→ Work order: Copy every line from the records below that holds the word "Given".

*** Entries shown Section Begins ***

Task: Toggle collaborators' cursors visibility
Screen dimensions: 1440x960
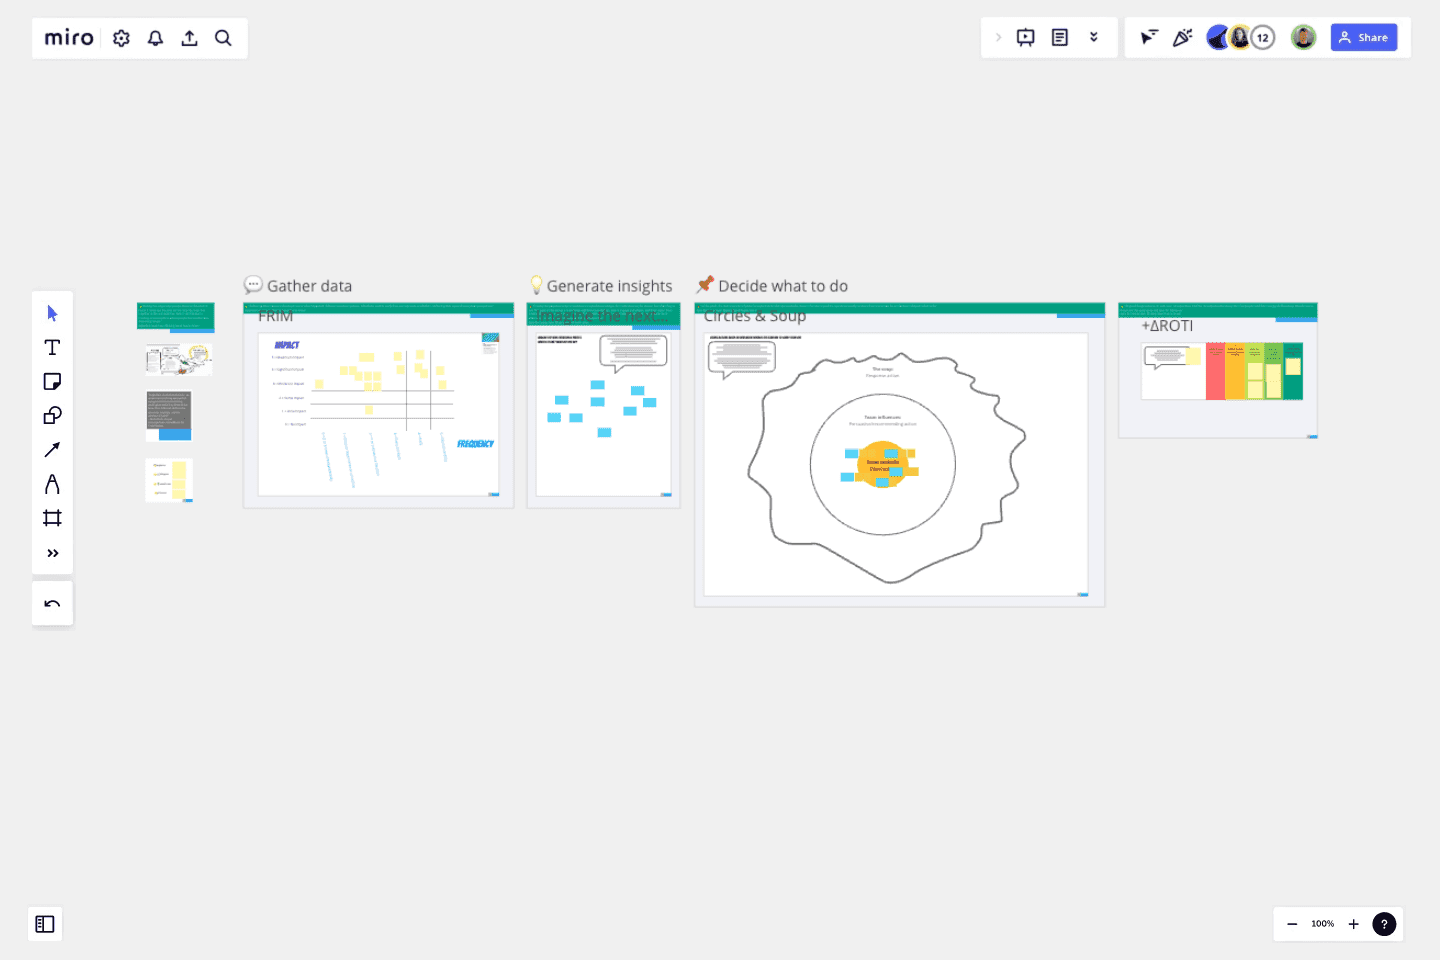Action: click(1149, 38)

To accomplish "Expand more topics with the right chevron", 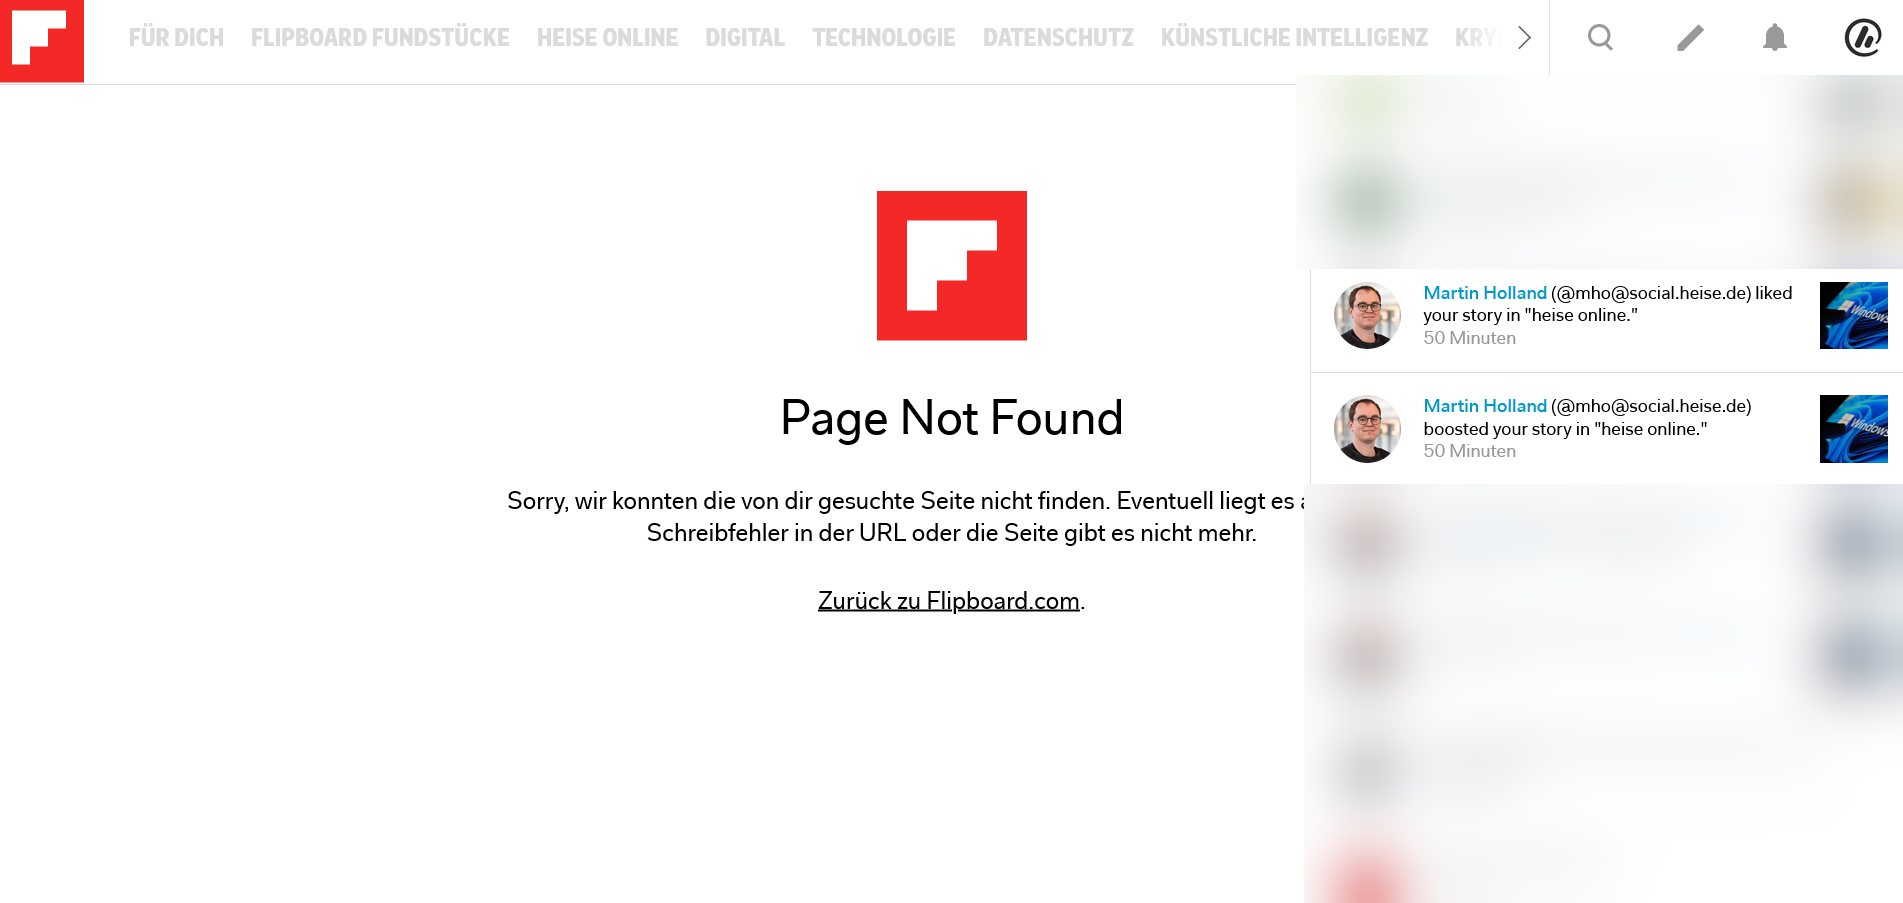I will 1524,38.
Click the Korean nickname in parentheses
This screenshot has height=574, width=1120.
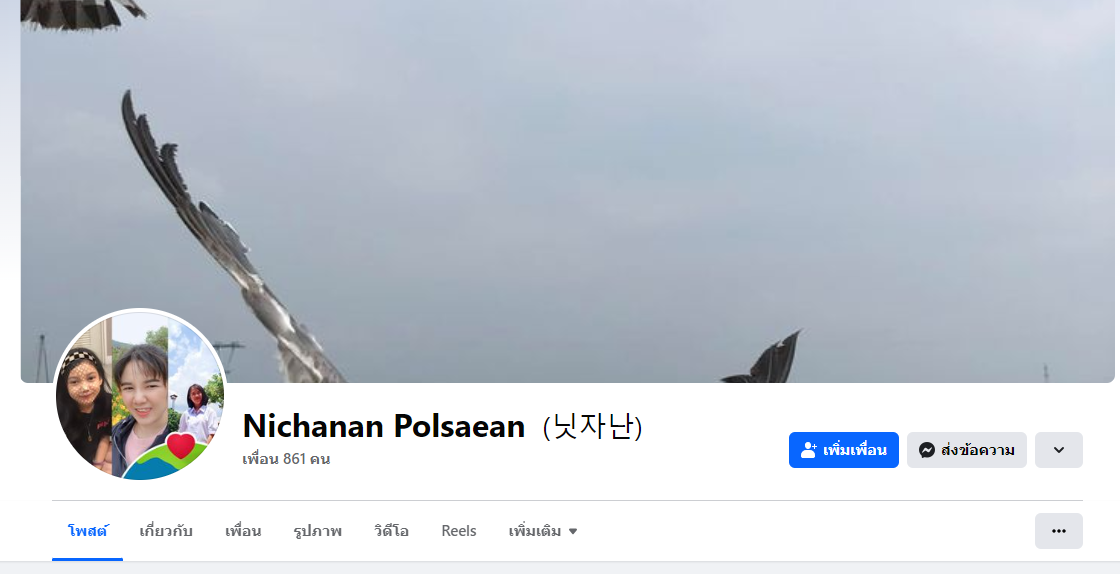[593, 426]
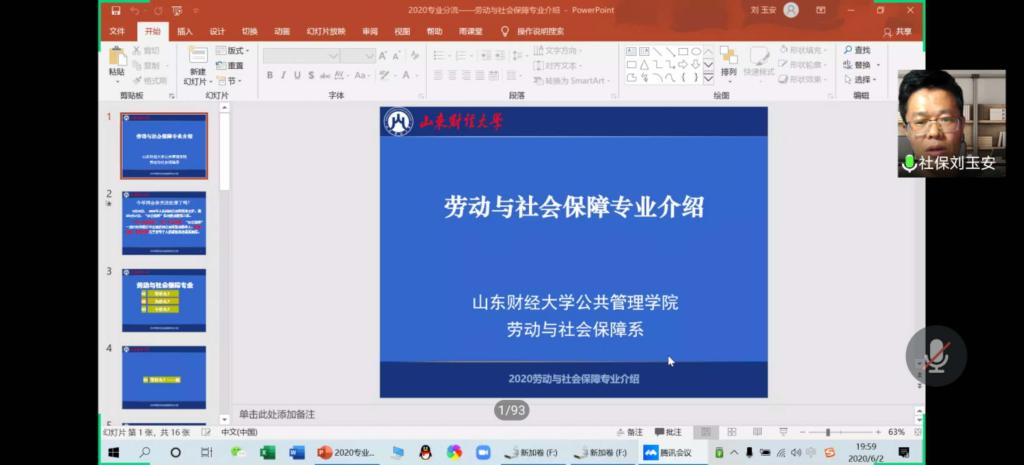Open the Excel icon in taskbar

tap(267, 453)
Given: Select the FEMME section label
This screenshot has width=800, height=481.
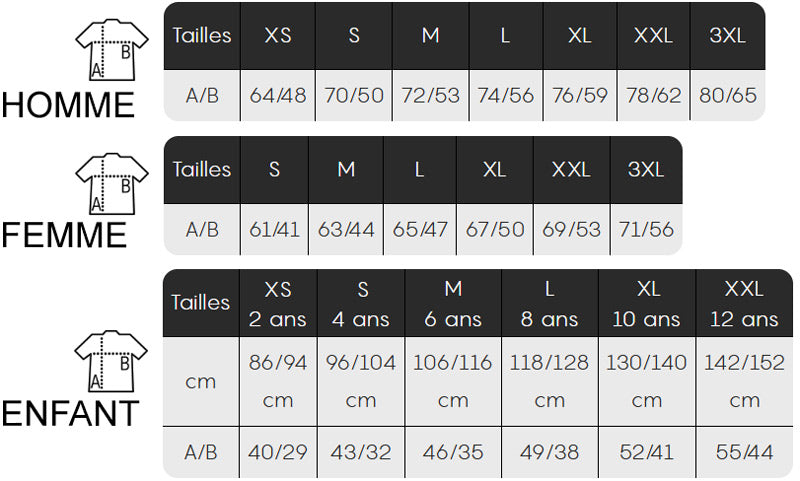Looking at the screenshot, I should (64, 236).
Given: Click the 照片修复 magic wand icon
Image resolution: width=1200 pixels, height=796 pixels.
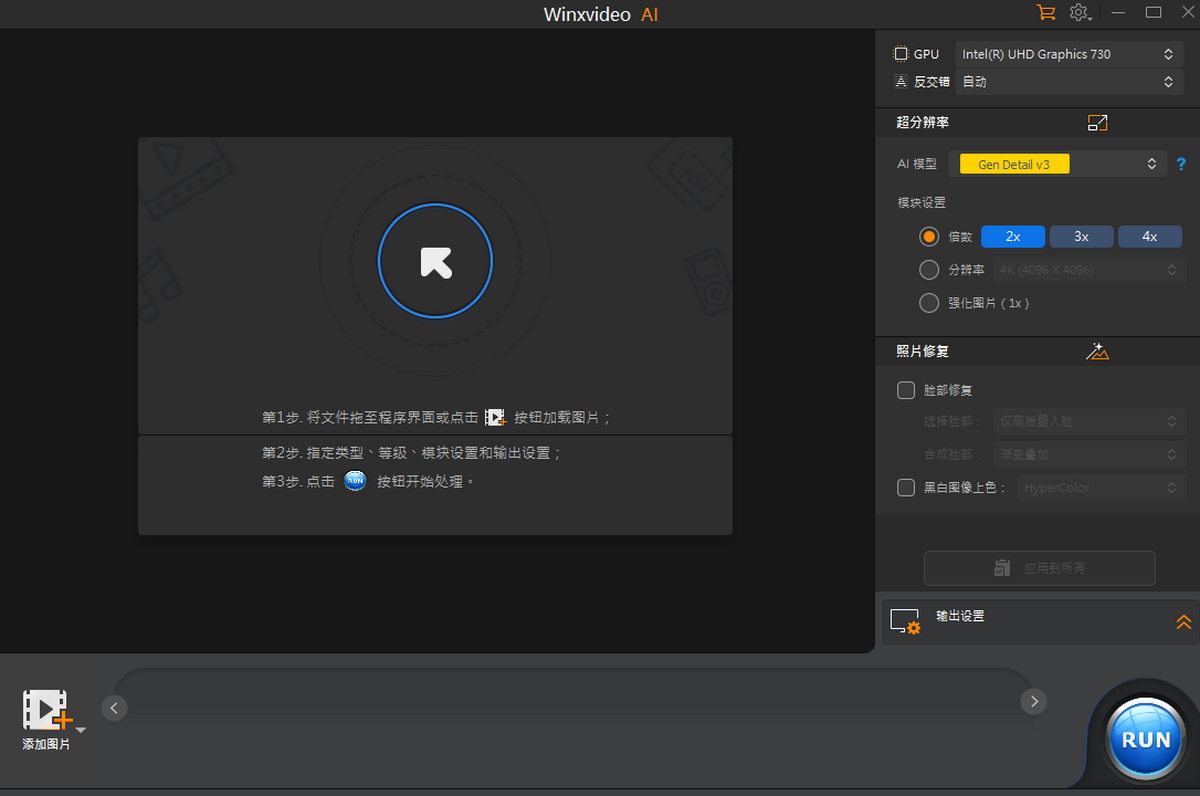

*** Entries shown Section Ends ***

→ Task output:
Given: Select the FEMME section label
Given: Click the 照片修复 magic wand icon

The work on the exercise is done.